World Health Organization officials say the recent devastating floods that affected over three million people in India and Nepal demonstrate how natural disasters have begun taking a heavy toll on the health of communities. The flooding left tens of thousands of people vulnerable to diseases such as diarrhea and pneumonia.
WHO Director General, Margaret Chan, told South Asian and South East Asian health officials in New Delhi that the region must increase access to primary health care to help victims of such disasters.
"Health ministers in this region are very concerned about climate change and its health impact and rightly so," said Margaret Chan. "All the experts tell us the poor will suffer most, and robust health systems based on primary health care that reach the poor are the best protection against the health shocks of extreme weather events."
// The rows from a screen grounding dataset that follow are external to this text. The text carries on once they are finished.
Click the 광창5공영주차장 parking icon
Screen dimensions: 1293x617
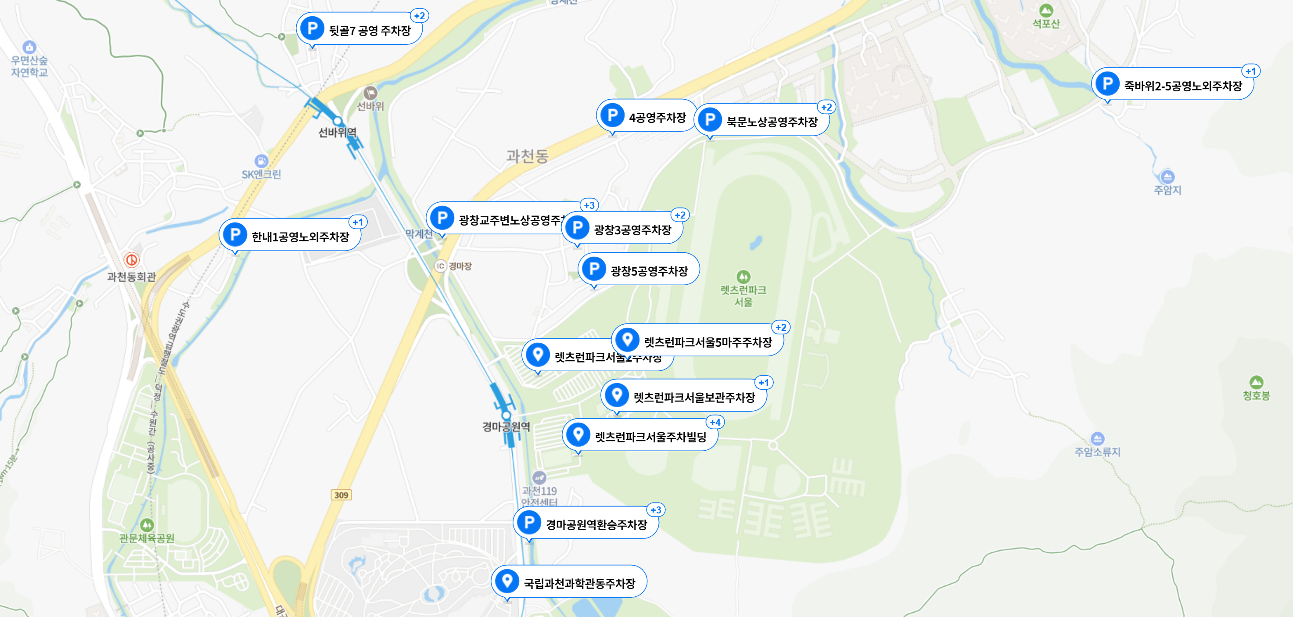(x=594, y=269)
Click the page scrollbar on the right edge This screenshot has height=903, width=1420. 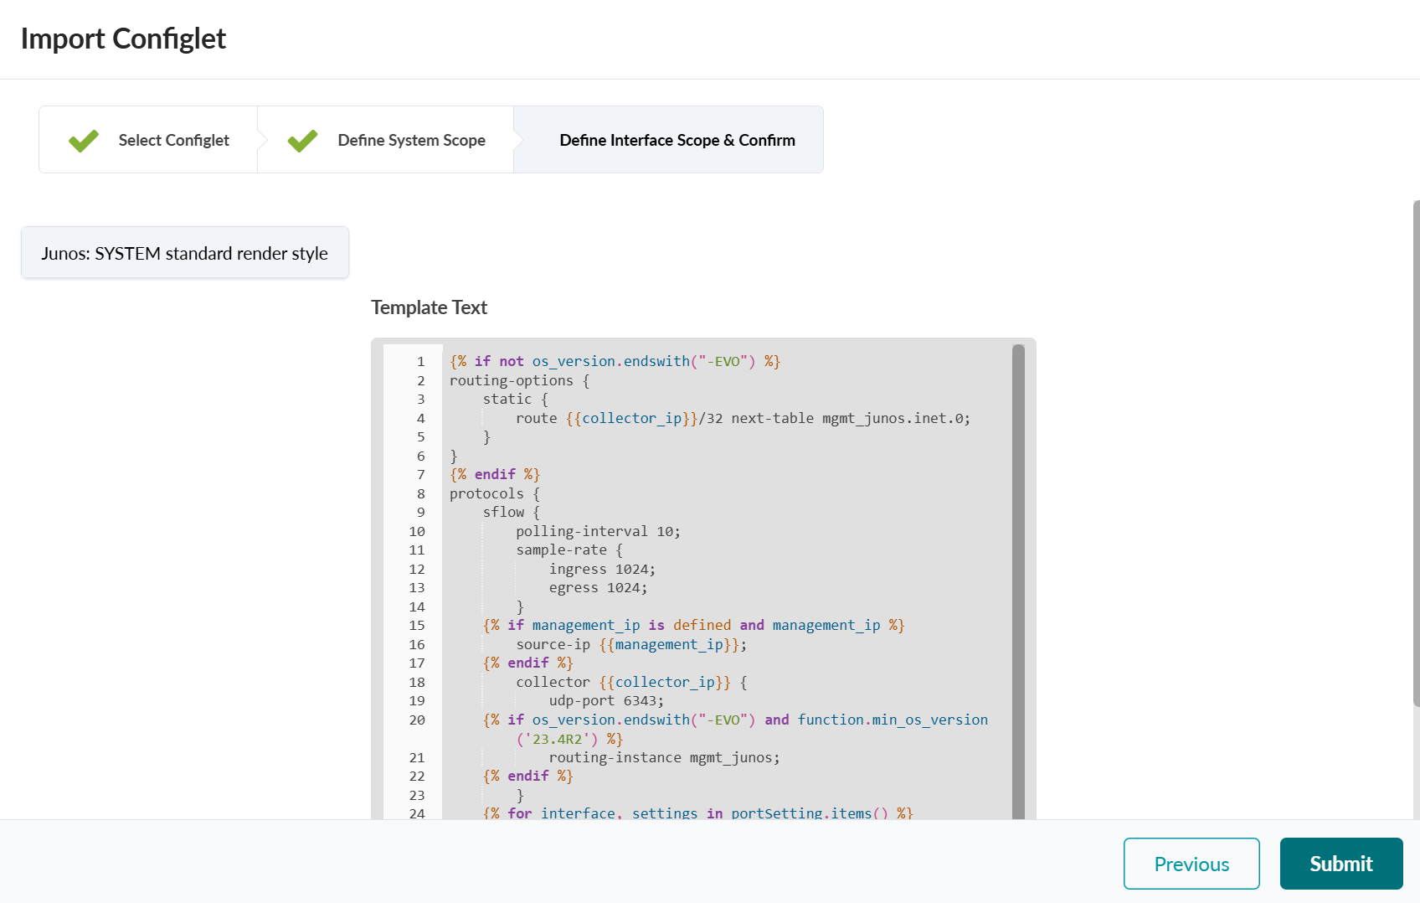tap(1415, 452)
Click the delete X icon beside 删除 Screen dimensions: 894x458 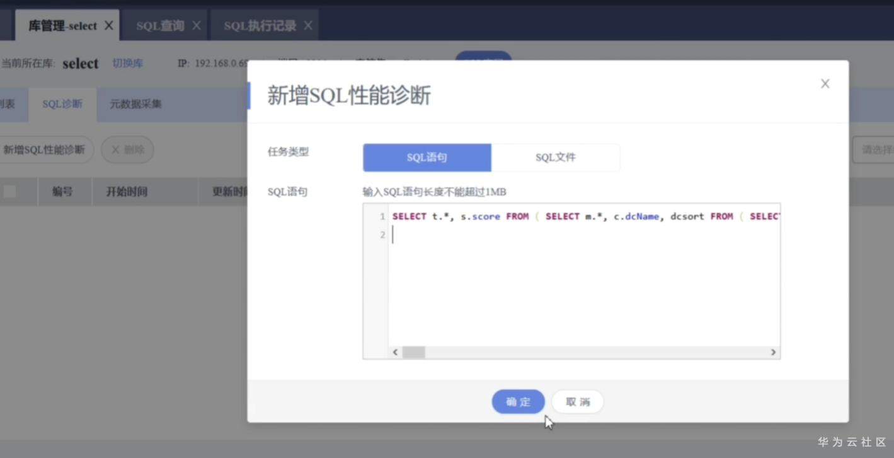coord(117,150)
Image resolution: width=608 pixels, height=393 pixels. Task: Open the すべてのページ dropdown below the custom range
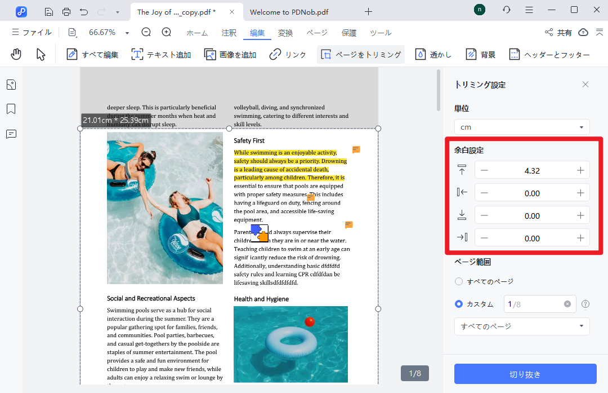coord(521,326)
Officials are also discussing ways to control the use of tobacco, which kills more than one million people in the region. Reducing maternal and infant mortality remains another huge challenge, especially in India, Bangladesh, Indonesia, Nepal and Burma, which together account for nearly one-third of such deaths in the world.
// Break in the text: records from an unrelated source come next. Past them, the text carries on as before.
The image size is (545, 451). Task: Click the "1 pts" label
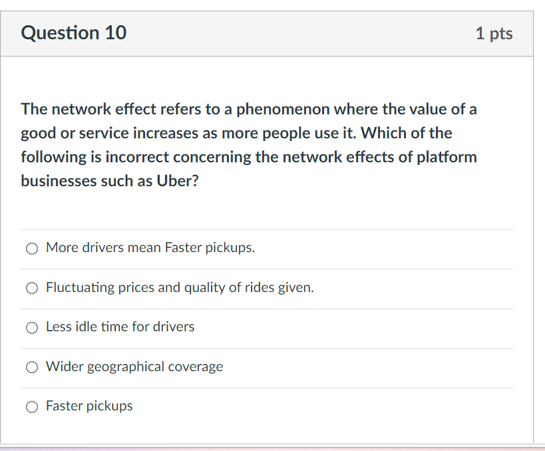pyautogui.click(x=494, y=33)
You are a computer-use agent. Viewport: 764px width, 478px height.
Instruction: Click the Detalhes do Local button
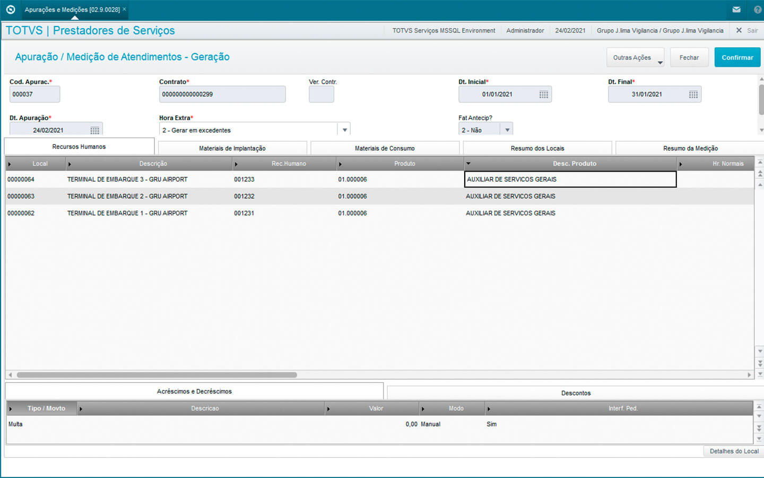click(x=734, y=451)
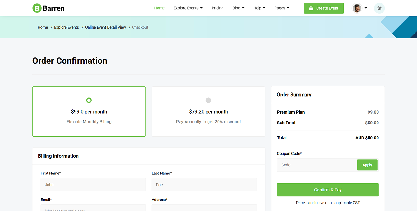Image resolution: width=417 pixels, height=211 pixels.
Task: Go to the Home nav item
Action: pos(159,8)
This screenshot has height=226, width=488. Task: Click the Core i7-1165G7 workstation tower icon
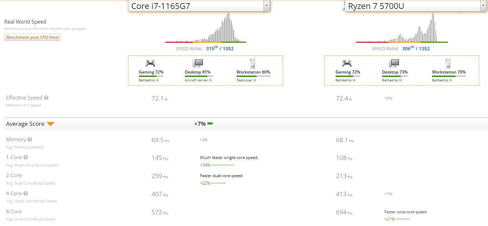pos(252,63)
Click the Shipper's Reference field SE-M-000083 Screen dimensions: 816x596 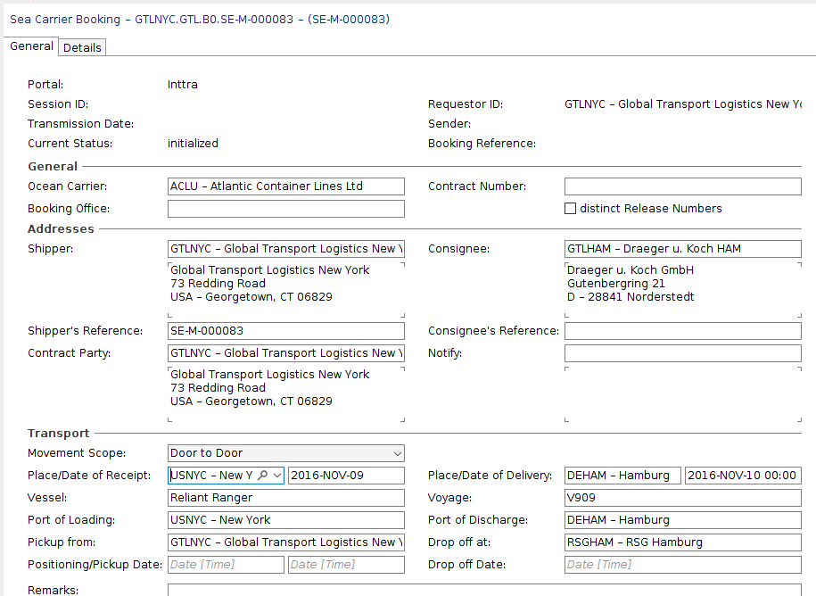285,331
Health experts also want to develop a common strategy to tackle mosquito-borne diseases such as malaria, dengue and Japanese encephalitis, which are re-emerging in the region.
But officials say the region's health concerns are not limited to the spread of insect-borne diseases alone. Indian health minister Anbumani Ramadoss, says increasing affluence in Asian countries is resulting in a higher burden of lifestyle diseases.
"The increased pace of socio economic development of our countries, now acclaimed globally, has brought along with it rapidly increasing burden of non-communicable diseases, like cardiovascular diseases, cancer, diabetes, strokes," said Anbumani Ramadoss. "Together with tobacco and alcohol, physical inactivity, and unhealthy diet - a concept called junk food - are the common risk factors associated with these diseases. Due to the fact that such diseases are expensive to treat and manage, controlling the risk factors should be preferred strategy in all our countries."
Officials stress that the region must focus heavily on promoting health systems that are affordable because vast sections of this populous region are poor.